We've been down this road with Moore before. Many around the country know him as the "Ten Commandments judge."
In 2003, we filed an ethics complaint over Moore's open defiance of a federal court order requiring him to remove his giant Ten Commandments monument from the courthouse. That complaint led to his removal from office.
Unfortunately, Alabama voters elected him chief justice again three years ago.
Now, he's at it again - confusing his personal religious beliefs with his duty to uphold both state and federal law, including the U.S. Constitution.

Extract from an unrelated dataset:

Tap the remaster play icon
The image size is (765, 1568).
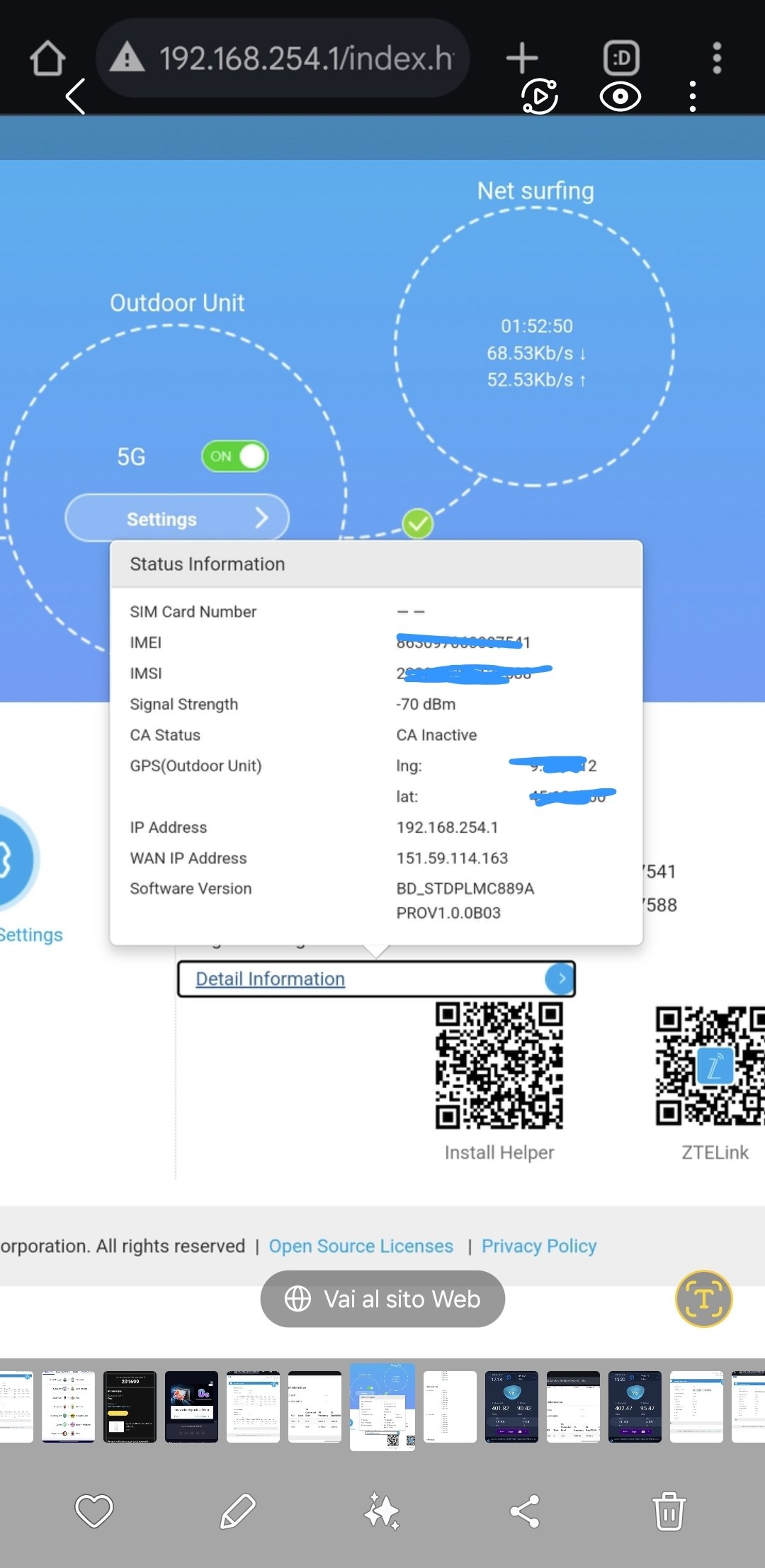(540, 96)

Our complaint spells out three specific violations of Alabama's Canons of Judicial Ethics: his improper comments about pending cases; his lack of faithfulness to the law; and his disrespect for the integrity of the judiciary.
It all started last week when a federal judge struck down Alabama's ban on same-sex marriage.
In a letter to Gov. Robert Bentley yesterday, Moore claimed that marriage is Biblical and beyond the reach of the federal judiciary. He asked the governor and other judges to join him in defying "judicial tyranny" and warned that "we will have a confrontation."
It's an open secret that Moore wants to run for governor again in Alabama.
So he's wrapping himself in religion to get there in the same way that the segregationist George Wallace used race to further his political career a half century ago. In both cases, it's the same thing - pure demagoguery.
Moore's action is unethical, irresponsible, and lawless. It's precisely what got him removed from office the first time.
For the sake of all Alabamians who believe in the rule of law, we hope the result is the same this time. The people of Alabama elected Moore to be a judge, not a pastor.